Assignment:
One part of the entries below is wanted: the lines from the one containing "The width and height of the screenshot is (638, 615)." through the one containing "Given: Open the 속도 제한 없음 throttling dropdown". Write those out exactly and nothing else.

Data provided:
== Segment start ==
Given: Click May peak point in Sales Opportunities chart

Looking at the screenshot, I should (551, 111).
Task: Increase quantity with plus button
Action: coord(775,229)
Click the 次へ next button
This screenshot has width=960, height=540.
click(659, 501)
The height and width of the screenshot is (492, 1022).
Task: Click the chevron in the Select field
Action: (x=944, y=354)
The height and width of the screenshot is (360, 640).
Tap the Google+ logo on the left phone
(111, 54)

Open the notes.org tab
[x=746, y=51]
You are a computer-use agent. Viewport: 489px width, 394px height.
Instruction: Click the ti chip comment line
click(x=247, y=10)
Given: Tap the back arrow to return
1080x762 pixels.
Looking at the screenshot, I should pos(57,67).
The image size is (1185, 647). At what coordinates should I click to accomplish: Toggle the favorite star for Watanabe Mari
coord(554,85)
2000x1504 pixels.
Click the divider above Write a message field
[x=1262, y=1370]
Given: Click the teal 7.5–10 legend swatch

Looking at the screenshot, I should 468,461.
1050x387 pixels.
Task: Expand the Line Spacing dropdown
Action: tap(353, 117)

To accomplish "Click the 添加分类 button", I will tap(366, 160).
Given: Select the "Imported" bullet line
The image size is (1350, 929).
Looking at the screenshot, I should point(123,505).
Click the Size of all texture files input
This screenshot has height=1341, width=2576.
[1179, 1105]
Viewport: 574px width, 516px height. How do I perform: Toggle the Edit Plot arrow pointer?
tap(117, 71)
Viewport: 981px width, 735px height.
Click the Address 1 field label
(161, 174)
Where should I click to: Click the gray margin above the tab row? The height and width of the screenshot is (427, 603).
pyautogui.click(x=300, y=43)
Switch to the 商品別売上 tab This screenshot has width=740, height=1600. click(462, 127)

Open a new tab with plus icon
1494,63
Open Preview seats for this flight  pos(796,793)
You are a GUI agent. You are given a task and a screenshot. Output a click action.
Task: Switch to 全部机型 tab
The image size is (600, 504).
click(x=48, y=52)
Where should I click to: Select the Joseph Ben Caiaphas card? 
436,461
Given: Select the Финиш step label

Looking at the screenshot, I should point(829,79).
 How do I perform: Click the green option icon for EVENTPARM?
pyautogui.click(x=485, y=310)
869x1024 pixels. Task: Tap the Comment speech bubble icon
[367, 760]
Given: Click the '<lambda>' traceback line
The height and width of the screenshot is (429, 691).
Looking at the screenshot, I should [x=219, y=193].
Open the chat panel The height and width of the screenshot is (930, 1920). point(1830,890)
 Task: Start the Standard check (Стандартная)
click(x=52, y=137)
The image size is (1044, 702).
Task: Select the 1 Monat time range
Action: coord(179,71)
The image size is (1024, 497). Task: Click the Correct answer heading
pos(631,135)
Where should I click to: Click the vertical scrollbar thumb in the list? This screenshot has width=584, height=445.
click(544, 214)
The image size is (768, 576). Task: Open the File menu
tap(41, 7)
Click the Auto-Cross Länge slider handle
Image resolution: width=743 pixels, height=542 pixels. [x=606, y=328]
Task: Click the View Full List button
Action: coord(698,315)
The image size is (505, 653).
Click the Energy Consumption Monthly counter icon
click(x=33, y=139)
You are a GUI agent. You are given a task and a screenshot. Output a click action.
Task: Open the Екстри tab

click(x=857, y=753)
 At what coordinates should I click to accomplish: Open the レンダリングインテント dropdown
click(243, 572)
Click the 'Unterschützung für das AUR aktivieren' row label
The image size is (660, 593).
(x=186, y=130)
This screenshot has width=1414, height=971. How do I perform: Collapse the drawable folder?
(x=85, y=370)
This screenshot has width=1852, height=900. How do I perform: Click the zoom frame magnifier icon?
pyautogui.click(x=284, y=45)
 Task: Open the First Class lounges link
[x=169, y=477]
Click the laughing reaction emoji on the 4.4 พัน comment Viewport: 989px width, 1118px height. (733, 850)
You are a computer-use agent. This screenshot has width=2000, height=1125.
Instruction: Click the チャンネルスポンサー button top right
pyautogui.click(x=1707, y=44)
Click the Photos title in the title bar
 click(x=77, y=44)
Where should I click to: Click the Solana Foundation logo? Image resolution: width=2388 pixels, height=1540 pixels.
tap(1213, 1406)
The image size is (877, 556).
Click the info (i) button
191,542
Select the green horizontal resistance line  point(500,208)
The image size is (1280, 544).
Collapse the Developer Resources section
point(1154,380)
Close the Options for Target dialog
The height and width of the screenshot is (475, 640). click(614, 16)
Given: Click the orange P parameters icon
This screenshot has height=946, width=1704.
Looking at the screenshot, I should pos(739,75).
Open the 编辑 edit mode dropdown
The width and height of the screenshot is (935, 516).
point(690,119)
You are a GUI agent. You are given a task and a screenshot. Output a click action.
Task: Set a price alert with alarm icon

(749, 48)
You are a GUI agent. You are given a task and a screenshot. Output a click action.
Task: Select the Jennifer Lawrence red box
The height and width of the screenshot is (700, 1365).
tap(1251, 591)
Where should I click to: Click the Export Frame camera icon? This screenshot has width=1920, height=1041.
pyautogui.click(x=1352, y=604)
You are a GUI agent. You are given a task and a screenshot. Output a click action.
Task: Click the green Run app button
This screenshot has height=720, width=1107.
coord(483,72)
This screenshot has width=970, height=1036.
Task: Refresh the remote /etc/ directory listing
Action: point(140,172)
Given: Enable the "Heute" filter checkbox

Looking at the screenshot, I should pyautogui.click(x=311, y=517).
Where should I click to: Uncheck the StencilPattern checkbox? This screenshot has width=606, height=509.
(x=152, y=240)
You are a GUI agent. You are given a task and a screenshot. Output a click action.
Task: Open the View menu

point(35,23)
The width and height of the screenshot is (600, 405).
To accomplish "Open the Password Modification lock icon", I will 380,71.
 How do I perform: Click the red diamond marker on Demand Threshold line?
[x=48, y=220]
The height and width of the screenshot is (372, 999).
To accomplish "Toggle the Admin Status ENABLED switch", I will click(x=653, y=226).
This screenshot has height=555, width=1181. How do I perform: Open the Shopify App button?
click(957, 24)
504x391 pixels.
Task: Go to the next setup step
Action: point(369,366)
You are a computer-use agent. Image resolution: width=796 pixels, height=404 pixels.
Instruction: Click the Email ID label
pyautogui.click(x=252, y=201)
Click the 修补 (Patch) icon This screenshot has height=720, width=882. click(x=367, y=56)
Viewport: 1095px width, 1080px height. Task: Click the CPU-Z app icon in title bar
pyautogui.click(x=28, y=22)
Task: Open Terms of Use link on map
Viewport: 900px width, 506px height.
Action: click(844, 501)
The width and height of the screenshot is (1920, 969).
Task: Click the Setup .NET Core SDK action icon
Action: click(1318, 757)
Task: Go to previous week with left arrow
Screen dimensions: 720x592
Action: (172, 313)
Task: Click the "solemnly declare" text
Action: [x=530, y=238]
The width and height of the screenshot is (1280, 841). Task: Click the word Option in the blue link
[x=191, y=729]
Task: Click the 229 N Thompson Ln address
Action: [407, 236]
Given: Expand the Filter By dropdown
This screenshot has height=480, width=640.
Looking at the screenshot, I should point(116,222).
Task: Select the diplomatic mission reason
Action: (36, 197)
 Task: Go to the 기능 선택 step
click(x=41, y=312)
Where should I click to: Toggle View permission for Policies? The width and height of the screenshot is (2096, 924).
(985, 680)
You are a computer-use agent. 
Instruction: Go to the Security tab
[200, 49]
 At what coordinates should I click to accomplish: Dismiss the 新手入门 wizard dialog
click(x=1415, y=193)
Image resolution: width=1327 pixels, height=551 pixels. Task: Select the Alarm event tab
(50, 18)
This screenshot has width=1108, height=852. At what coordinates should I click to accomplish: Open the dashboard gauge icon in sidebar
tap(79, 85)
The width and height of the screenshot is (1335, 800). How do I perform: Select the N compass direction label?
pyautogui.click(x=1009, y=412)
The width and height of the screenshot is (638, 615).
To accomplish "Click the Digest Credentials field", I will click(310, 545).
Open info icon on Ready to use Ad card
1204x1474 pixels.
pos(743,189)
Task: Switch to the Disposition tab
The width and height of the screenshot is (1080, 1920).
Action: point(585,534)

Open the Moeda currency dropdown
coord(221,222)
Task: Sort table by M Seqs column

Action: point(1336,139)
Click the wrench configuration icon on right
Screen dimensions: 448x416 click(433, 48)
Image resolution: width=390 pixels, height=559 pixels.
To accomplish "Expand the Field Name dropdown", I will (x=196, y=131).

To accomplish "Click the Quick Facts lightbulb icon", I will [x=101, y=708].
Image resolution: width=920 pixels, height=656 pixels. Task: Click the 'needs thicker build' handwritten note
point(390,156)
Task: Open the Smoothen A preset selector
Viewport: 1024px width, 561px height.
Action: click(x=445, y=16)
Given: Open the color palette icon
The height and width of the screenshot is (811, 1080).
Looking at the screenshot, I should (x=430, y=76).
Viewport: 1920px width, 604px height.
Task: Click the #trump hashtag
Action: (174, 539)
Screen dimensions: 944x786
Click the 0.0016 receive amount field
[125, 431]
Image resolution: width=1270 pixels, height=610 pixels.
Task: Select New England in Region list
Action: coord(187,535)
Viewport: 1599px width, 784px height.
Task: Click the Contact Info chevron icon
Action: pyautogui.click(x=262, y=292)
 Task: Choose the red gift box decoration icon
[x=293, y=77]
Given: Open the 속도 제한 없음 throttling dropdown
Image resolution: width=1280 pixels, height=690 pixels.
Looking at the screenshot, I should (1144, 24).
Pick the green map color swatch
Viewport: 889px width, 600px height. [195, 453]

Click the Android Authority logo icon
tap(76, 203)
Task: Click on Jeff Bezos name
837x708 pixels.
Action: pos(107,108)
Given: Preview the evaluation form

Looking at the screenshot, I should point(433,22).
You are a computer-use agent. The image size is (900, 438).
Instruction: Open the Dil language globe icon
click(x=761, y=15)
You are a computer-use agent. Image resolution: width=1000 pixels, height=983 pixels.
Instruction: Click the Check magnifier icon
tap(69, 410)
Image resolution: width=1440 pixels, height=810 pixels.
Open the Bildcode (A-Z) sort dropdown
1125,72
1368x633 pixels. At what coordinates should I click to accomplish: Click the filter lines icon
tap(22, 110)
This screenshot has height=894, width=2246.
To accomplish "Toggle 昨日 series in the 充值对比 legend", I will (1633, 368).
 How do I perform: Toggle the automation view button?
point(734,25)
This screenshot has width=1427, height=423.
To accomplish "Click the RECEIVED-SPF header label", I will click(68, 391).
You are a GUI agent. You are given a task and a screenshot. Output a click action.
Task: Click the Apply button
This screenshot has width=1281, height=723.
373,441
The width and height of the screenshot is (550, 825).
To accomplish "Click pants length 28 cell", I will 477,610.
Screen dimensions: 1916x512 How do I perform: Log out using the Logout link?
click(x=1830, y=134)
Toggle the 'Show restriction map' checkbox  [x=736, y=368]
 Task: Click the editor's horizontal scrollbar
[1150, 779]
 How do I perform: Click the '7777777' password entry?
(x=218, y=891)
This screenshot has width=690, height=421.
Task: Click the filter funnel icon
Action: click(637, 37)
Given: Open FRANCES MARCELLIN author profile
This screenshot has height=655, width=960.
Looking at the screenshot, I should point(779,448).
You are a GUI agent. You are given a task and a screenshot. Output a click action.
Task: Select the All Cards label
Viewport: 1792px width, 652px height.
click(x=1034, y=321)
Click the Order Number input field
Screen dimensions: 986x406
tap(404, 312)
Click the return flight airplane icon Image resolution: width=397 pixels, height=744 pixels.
== Segment end ==
Task output:
The width and height of the screenshot is (638, 615).
To accomplish "Click the Digest Credentials field", I will click(310, 545).
Open info icon on Ready to use Ad card
1204x1474 pixels.
pos(743,189)
Task: Switch to the Disposition tab
The width and height of the screenshot is (1080, 1920).
Action: point(585,534)

Open the Moeda currency dropdown
coord(221,222)
Task: Sort table by M Seqs column

Action: point(1336,139)
Click the wrench configuration icon on right
Screen dimensions: 448x416 click(433, 48)
Image resolution: width=390 pixels, height=559 pixels.
To accomplish "Expand the Field Name dropdown", I will (x=196, y=131).

To accomplish "Click the Quick Facts lightbulb icon", I will [x=101, y=708].
Image resolution: width=920 pixels, height=656 pixels. Task: Click the 'needs thicker build' handwritten note
point(390,156)
Task: Open the Smoothen A preset selector
Viewport: 1024px width, 561px height.
Action: click(x=445, y=16)
Given: Open the color palette icon
The height and width of the screenshot is (811, 1080).
Looking at the screenshot, I should (x=430, y=76).
Viewport: 1920px width, 604px height.
Task: Click the #trump hashtag
Action: (174, 539)
Screen dimensions: 944x786
Click the 0.0016 receive amount field
[125, 431]
Image resolution: width=1270 pixels, height=610 pixels.
Task: Select New England in Region list
Action: coord(187,535)
Viewport: 1599px width, 784px height.
Task: Click the Contact Info chevron icon
Action: pyautogui.click(x=262, y=292)
 Task: Choose the red gift box decoration icon
[x=293, y=77]
Given: Open the 속도 제한 없음 throttling dropdown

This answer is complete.